[ovs-dev] [PATCH v6] Bareudp Tunnel Support
Martin Varghese
martinvarghesenokia at gmail.com
Mon Jun 29 13:31:47 UTC 2020
From: Martin Varghese <martin.varghese at nokia.com>
There are various L3 encapsulation standards using UDP being discussed to
leverage the UDP based load balancing capability of different networks.
MPLSoUDP (__ https://tools.ietf.org/html/rfc7510) is one among them.
The Bareudp tunnel provides a generic L3 encapsulation support for
tunnelling different L3 protocols like MPLS, IP, NSH etc. inside a UDP
tunnel.
An example to create bareudp device to tunnel MPLS traffic is
given
$ ovs-vsctl add-port br_mpls udp_port -- set interface udp_port \
type=bareudp options:remote_ip=2.1.1.3
options:local_ip=2.1.1.2 \
options:payload_type=0x8847 options:dst_port=6635 \
options:packet_type="legacy_l3" \
ofport_request=$bareudp_egress_port
The bareudp device supports special handling for MPLS & IP as
they can have multiple ethertypes. MPLS procotcol can have ethertypes
ETH_P_MPLS_UC (unicast) & ETH_P_MPLS_MC (multicast). IP protocol can have
ethertypes ETH_P_IP (v4) & ETH_P_IPV6 (v6).
The bareudp device to tunnel L3 traffic with multiple ethertypes
(MPLS & IP) can be created by passing the L3 protocol name as string in
the field payload_type. An example to create bareudp device to tunnel
MPLS unicast & multicast traffic is given below.
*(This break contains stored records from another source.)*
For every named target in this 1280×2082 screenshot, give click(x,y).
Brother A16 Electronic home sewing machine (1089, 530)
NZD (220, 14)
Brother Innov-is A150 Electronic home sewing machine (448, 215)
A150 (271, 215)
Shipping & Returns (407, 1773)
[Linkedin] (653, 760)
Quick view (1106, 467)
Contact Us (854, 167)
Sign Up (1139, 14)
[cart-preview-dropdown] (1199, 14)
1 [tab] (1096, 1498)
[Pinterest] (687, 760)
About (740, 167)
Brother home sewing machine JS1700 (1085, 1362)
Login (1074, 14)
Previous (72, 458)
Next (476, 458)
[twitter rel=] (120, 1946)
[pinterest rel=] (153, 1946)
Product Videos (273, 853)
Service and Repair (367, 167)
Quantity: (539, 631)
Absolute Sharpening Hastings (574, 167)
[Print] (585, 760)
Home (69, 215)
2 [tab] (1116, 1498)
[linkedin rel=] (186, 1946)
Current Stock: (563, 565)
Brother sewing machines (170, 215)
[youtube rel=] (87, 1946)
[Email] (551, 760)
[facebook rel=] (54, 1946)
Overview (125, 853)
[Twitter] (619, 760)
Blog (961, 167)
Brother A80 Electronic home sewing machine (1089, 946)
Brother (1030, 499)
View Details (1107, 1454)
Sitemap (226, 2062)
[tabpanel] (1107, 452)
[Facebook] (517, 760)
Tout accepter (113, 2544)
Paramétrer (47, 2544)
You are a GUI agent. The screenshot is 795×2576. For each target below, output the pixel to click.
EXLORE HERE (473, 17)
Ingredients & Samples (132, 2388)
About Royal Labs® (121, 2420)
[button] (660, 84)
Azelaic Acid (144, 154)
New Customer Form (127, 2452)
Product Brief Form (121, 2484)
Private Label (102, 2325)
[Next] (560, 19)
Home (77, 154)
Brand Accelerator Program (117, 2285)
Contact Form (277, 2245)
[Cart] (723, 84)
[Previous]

$ ovs-vsctl add-port br_mpls udp_port -- set interface
udp_port \
type=bareudp options:remote_ip=2.1.1.3
options:local_ip=2.1.1.2 \
options:payload_type=mpls options:dst_port=6635 \
options:packet_type="legacy_l3"
Signed-off-by: Martin Varghese <martin.varghese at nokia.com>
---
Changes in v2:
- Removed vport-bareudp module.
Changes in v3:
- Added net-next upstream commit id and message to commit message.
Changes in v4:
- Removed kernel datapath changes.
Changes in v5:
- Fixed release notes errors.
- Fixed coding errors in dpif-nelink-rtnl.c.
Changes in v6:
- Added code to enable rx metadata collection in the kernel device.
- Added version history.
Documentation/automake.mk | 1 +
Documentation/faq/bareudp.rst | 62 +++++++++++++++++++++++
Documentation/faq/index.rst | 1 +
Documentation/faq/releases.rst | 1 +
NEWS | 4 ++
datapath/linux/compat/include/linux/openvswitch.h | 10 ++++
lib/dpif-netlink-rtnl.c | 55 ++++++++++++++++++++
lib/dpif-netlink.c | 5 ++
lib/netdev-vport.c | 27 +++++++++-
lib/netdev.h | 1 +
ofproto/ofproto-dpif-xlate.c | 1 +
tests/system-layer3-tunnels.at | 47 +++++++++++++++++
12 files changed, 213 insertions(+), 2 deletions(-)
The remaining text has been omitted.